SandyY2K · 07/04/2020 09:53

She needs to give specific examples of what you're meant to have done and when.

I'm surprised that the mum and dad didn't ask this tbh.

If you have a good relationship with her mum, could you try speaking to her about it?

Considering all the lovely things you do and playing games with them, it must be terribly hurtful to hear this.

Can you think of anything that may have happened during their last visit to bring this on?

SnowsInWater · 07/04/2020 10:02

The seven year old’s nose is out of joint because she is no longer daddy’s baby, her sister of course back her up. Classic reactions although that is no consolation to you, but there is no way that I would give a 7yo the power in this situation by apologising when you have. I thing to apologise for. Your partner needs to grow a pair and not look for the easy way out by putting it all on you. The adults need to keep control of the situation as in the end that is what will make these girls feel emotionally safe. I would smile when you see them, be pleasant and try to carry on as normal no matter how hard you have to grit your teeth, but refuse to be alone with the girls for now.

SandyY2K · 07/04/2020 10:03

@MeMeMeYou

I’d ask for a family conference or meeting with the girls and their dad where you confront the girls and say you’re sad they feel your mean

Do you really think confrontation is appropriate with a 7 and 12 year old?

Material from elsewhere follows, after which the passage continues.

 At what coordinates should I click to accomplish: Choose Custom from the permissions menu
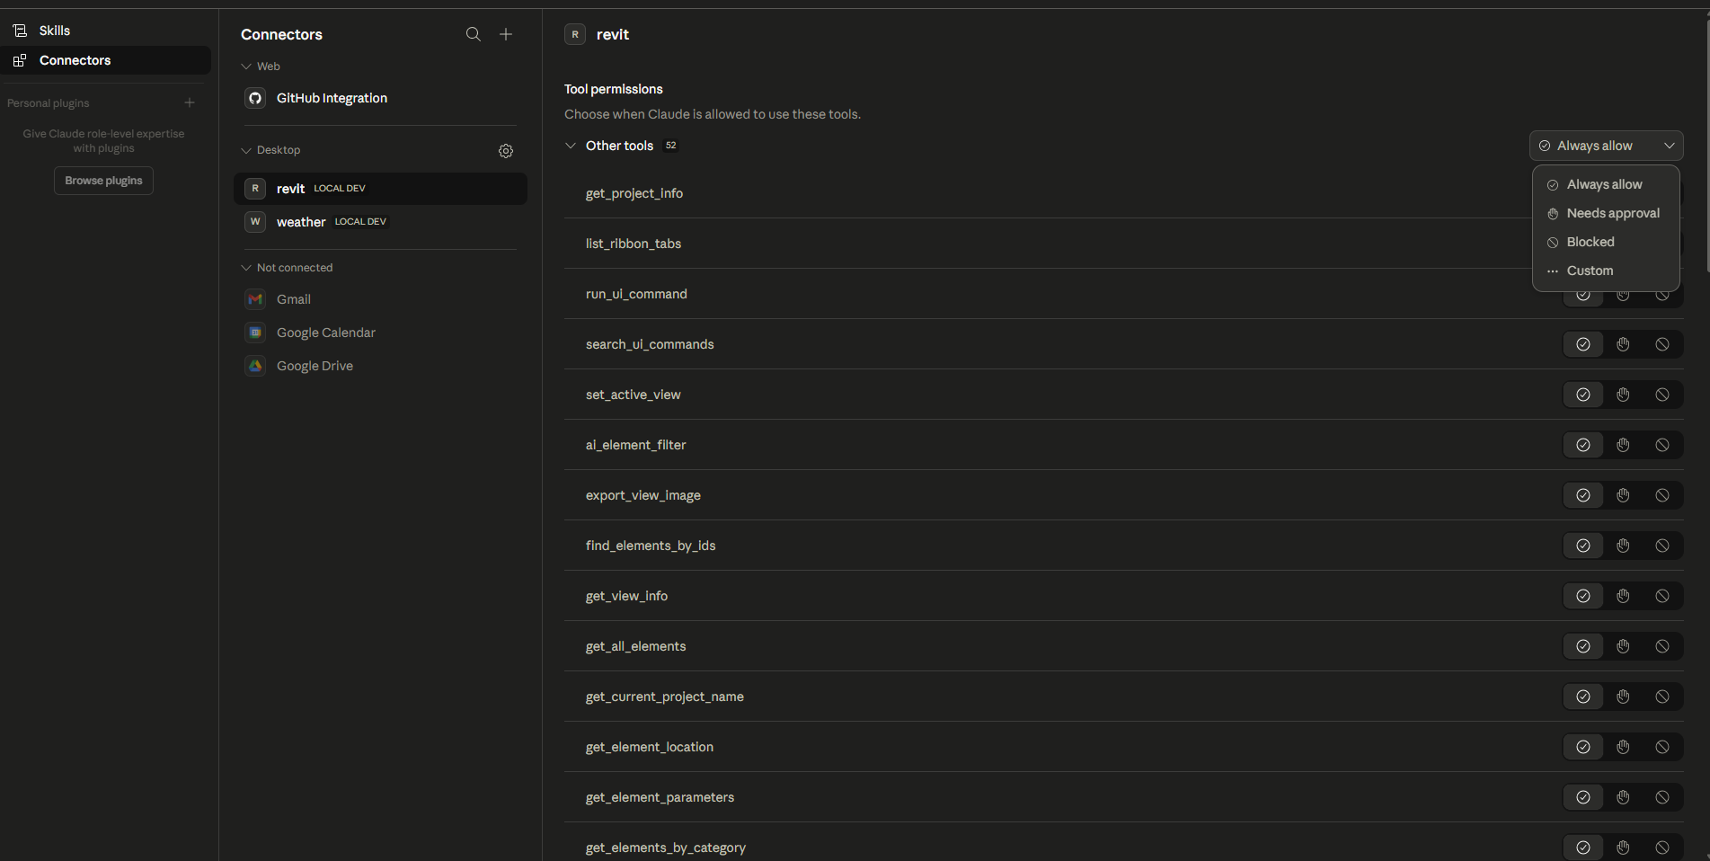1590,271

In terms of resolution, it's
not about the OP feeling sad.. and transferring her feelings onto the
children, as this can be seen as manipulation to get them to change what they're saying.

It's about finding out what the 7 year old interprets as mean and what the 12 year old allegedly witnessed.

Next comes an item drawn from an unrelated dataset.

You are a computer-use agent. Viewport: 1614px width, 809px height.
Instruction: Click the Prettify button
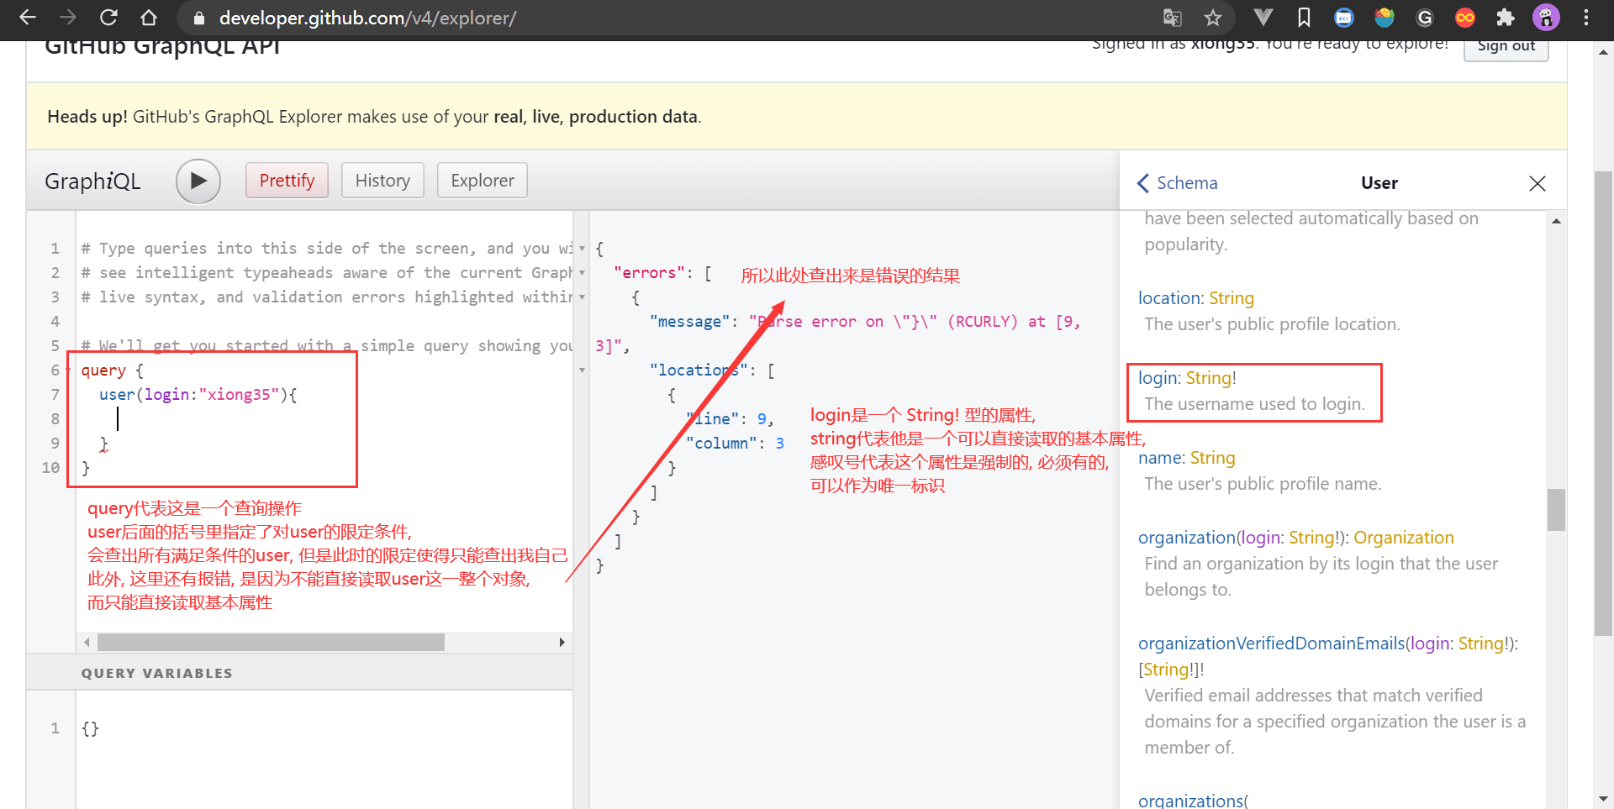pyautogui.click(x=287, y=180)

Like many have said, mean from a child's POV, can be no more sweets, move further away from the TV or do your homework.

Holdingmybreath · 07/04/2020 10:13

You can't apologise when you don't know what for or if their are interpretation is something like to apologise for asking them to clear their plates.
If you're regularly not supposed to be mean when their dad is not there then tell him he mustn't leave them at all when they're there.